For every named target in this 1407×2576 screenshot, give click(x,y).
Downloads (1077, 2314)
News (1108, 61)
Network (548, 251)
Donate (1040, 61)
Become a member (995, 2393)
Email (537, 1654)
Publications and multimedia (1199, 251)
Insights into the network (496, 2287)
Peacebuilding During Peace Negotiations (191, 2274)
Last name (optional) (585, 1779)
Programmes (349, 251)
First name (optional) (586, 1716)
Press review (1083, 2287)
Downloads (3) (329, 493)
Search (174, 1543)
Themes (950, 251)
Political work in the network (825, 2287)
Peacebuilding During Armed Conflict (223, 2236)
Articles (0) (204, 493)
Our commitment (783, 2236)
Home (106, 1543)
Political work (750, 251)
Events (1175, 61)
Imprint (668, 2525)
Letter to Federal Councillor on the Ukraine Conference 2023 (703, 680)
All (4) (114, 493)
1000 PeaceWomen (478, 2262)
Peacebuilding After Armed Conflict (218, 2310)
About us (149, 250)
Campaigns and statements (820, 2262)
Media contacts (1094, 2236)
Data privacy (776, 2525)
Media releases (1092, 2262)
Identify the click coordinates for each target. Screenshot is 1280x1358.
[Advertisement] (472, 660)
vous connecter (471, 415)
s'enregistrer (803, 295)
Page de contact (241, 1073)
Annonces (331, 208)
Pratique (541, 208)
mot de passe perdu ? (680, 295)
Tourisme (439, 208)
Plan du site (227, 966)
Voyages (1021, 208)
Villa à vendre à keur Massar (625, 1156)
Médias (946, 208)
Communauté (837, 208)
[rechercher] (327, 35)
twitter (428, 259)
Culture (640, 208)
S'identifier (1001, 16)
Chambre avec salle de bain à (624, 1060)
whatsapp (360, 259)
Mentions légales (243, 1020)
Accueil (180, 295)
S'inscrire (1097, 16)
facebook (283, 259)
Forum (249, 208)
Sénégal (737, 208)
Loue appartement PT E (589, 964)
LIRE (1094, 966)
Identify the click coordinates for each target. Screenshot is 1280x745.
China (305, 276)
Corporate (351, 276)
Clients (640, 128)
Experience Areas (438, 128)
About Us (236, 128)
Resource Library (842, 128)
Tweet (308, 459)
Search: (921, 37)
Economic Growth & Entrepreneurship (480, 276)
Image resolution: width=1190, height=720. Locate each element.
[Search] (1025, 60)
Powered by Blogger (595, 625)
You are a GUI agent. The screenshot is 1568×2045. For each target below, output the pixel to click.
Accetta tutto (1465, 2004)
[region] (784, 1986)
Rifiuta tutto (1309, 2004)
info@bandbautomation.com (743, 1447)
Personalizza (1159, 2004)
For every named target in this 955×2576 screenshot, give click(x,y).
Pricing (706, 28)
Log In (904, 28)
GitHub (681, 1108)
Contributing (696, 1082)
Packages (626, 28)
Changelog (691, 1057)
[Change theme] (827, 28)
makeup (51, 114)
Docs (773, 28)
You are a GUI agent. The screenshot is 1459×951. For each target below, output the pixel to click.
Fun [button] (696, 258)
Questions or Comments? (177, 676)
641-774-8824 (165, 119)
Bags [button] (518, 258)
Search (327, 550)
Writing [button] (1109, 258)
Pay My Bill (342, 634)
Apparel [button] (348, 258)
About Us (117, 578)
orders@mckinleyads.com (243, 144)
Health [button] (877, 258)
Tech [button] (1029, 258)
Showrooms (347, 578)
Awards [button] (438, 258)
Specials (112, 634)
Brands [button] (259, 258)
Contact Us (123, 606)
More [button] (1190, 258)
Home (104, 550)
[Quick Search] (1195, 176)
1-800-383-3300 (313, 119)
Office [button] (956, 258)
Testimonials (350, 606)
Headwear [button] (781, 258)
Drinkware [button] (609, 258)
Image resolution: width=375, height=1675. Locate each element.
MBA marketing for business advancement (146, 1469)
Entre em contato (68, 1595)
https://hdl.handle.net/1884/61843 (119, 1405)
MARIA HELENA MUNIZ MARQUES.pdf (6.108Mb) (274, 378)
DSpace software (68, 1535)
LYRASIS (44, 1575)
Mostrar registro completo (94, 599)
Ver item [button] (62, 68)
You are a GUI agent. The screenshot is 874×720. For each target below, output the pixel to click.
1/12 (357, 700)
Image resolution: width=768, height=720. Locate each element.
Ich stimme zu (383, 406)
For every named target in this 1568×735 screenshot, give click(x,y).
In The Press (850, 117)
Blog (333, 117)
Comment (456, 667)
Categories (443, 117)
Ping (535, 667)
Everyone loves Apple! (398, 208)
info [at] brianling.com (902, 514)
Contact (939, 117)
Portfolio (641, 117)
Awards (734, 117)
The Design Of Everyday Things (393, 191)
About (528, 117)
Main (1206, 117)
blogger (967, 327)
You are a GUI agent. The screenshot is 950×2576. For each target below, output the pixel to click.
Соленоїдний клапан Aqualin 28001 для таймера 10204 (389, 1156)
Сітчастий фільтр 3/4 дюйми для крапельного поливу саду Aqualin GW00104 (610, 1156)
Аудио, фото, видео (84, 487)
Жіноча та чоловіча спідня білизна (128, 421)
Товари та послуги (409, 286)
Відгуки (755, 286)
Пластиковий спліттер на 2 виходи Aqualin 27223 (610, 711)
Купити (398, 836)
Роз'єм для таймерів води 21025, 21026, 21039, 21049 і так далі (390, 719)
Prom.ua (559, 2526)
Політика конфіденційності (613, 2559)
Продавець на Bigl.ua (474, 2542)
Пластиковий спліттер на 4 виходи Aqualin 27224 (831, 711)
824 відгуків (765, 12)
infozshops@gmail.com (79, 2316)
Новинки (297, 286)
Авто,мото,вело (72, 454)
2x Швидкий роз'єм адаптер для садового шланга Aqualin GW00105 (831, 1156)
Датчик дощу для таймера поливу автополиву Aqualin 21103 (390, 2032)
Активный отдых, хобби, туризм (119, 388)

Obiettivo del compito =
Riscrivi tutte le voci qui sopra mettendo "Peacemaking" al posto di "Peacebuilding" e lasciando invariato tutto il resto.

Risposta al compito =
For every named target in this 1407×2576 screenshot, give click(x,y).
Downloads (1077, 2314)
News (1108, 61)
Network (548, 251)
Donate (1040, 61)
Become a member (995, 2393)
Email (537, 1654)
Publications and multimedia (1199, 251)
Insights into the network (496, 2287)
Peacemaking During Peace Negotiations (191, 2274)
Last name (optional) (585, 1779)
Programmes (349, 251)
First name (optional) (586, 1716)
Press review (1083, 2287)
Downloads (3) (329, 493)
Search (174, 1543)
Themes (950, 251)
Political work in the network (825, 2287)
Peacemaking During Armed Conflict (223, 2236)
Articles (0) (204, 493)
Our commitment (783, 2236)
Home (106, 1543)
Political work (750, 251)
Events (1175, 61)
Imprint (668, 2525)
Letter to Federal Councillor on the Ukraine Conference 2023 (703, 680)
All (4) (114, 493)
1000 PeaceWomen (478, 2262)
Peacemaking After Armed Conflict (218, 2310)
About us (149, 250)
Campaigns and statements (820, 2262)
Media contacts (1094, 2236)
Data privacy (776, 2525)
Media releases (1092, 2262)
Identify the click coordinates for each target. Screenshot is 1280x1358.
[Advertisement] (472, 660)
vous connecter (471, 415)
s'enregistrer (803, 295)
Page de contact (241, 1073)
Annonces (331, 208)
Pratique (541, 208)
mot de passe perdu ? (680, 295)
Tourisme (439, 208)
Plan du site (227, 966)
Voyages (1021, 208)
Villa à vendre à keur Massar (625, 1156)
Médias (946, 208)
Communauté (837, 208)
[rechercher] (327, 35)
twitter (428, 259)
Culture (640, 208)
S'identifier (1001, 16)
Chambre avec salle de bain à (624, 1060)
whatsapp (360, 259)
Mentions légales (243, 1020)
Accueil (180, 295)
S'inscrire (1097, 16)
facebook (283, 259)
Forum (249, 208)
Sénégal (737, 208)
Loue appartement PT E (589, 964)
LIRE (1094, 966)
Identify the click coordinates for each target. Screenshot is 1280x745.
China (305, 276)
Corporate (351, 276)
Clients (640, 128)
Experience Areas (438, 128)
About Us (236, 128)
Resource Library (842, 128)
Tweet (308, 459)
Search: (921, 37)
Economic Growth & Entrepreneurship (480, 276)
Image resolution: width=1190, height=720. Locate each element.
[Search] (1025, 60)
Powered by Blogger (595, 625)
You are a GUI agent. The screenshot is 1568×2045. For each target below, output the pixel to click.
Accetta tutto (1465, 2004)
[region] (784, 1986)
Rifiuta tutto (1309, 2004)
info@bandbautomation.com (743, 1447)
Personalizza (1159, 2004)
For every named target in this 955×2576 screenshot, give click(x,y).
Pricing (706, 28)
Log In (904, 28)
GitHub (681, 1108)
Contributing (696, 1082)
Packages (626, 28)
Changelog (691, 1057)
[Change theme] (827, 28)
makeup (51, 114)
Docs (773, 28)
You are a GUI agent. The screenshot is 1459×951. For each target below, output the pixel to click.
Fun [button] (696, 258)
Questions or Comments? (177, 676)
641-774-8824 (165, 119)
Bags [button] (518, 258)
Search (327, 550)
Writing [button] (1109, 258)
Pay My Bill (342, 634)
Apparel [button] (348, 258)
About Us (117, 578)
orders@mckinleyads.com (243, 144)
Health [button] (877, 258)
Tech [button] (1029, 258)
Showrooms (347, 578)
Awards [button] (438, 258)
Specials (112, 634)
Brands [button] (259, 258)
Contact Us (123, 606)
More [button] (1190, 258)
Home (104, 550)
[Quick Search] (1195, 176)
1-800-383-3300 (313, 119)
Office [button] (956, 258)
Testimonials (350, 606)
Headwear [button] (781, 258)
Drinkware [button] (609, 258)
Image resolution: width=375, height=1675. Locate each element.
MBA marketing for business advancement (146, 1469)
Entre em contato (68, 1595)
https://hdl.handle.net/1884/61843 (119, 1405)
MARIA HELENA MUNIZ MARQUES.pdf (6.108Mb) (274, 378)
DSpace software (68, 1535)
LYRASIS (44, 1575)
Mostrar registro completo (94, 599)
Ver item [button] (62, 68)
You are a GUI agent. The screenshot is 874×720. For each target below, output the pixel to click.
1/12 (357, 700)
Image resolution: width=768, height=720. Locate each element.
Ich stimme zu (383, 406)
For every named target in this 1568×735 screenshot, give click(x,y).
In The Press (850, 117)
Blog (333, 117)
Comment (456, 667)
Categories (443, 117)
Ping (535, 667)
Everyone loves Apple! (398, 208)
info [at] brianling.com (902, 514)
Contact (939, 117)
Portfolio (641, 117)
Awards (734, 117)
The Design Of Everyday Things (393, 191)
About (528, 117)
Main (1206, 117)
blogger (967, 327)
You are a GUI agent. The screenshot is 950×2576. For each target below, output the pixel to click.
Соленоїдний клапан Aqualin 28001 для таймера 10204 (389, 1156)
Сітчастий фільтр 3/4 дюйми для крапельного поливу саду Aqualin GW00104 (610, 1156)
Аудио, фото, видео (84, 487)
Жіноча та чоловіча спідня білизна (128, 421)
Товари та послуги (409, 286)
Відгуки (755, 286)
Пластиковий спліттер на 2 виходи Aqualin 27223 (610, 711)
Купити (398, 836)
Роз'єм для таймерів води 21025, 21026, 21039, 21049 і так далі (390, 719)
Prom.ua (559, 2526)
Політика конфіденційності (613, 2559)
Продавець на Bigl.ua (474, 2542)
Пластиковий спліттер на 4 виходи Aqualin 27224 (831, 711)
824 відгуків (765, 12)
infozshops@gmail.com (79, 2316)
Новинки (297, 286)
Авто,мото,вело (72, 454)
2x Швидкий роз'єм адаптер для садового шланга Aqualin GW00105 (831, 1156)
Датчик дощу для таймера поливу автополиву Aqualin 21103 (390, 2032)
Активный отдых, хобби, туризм (119, 388)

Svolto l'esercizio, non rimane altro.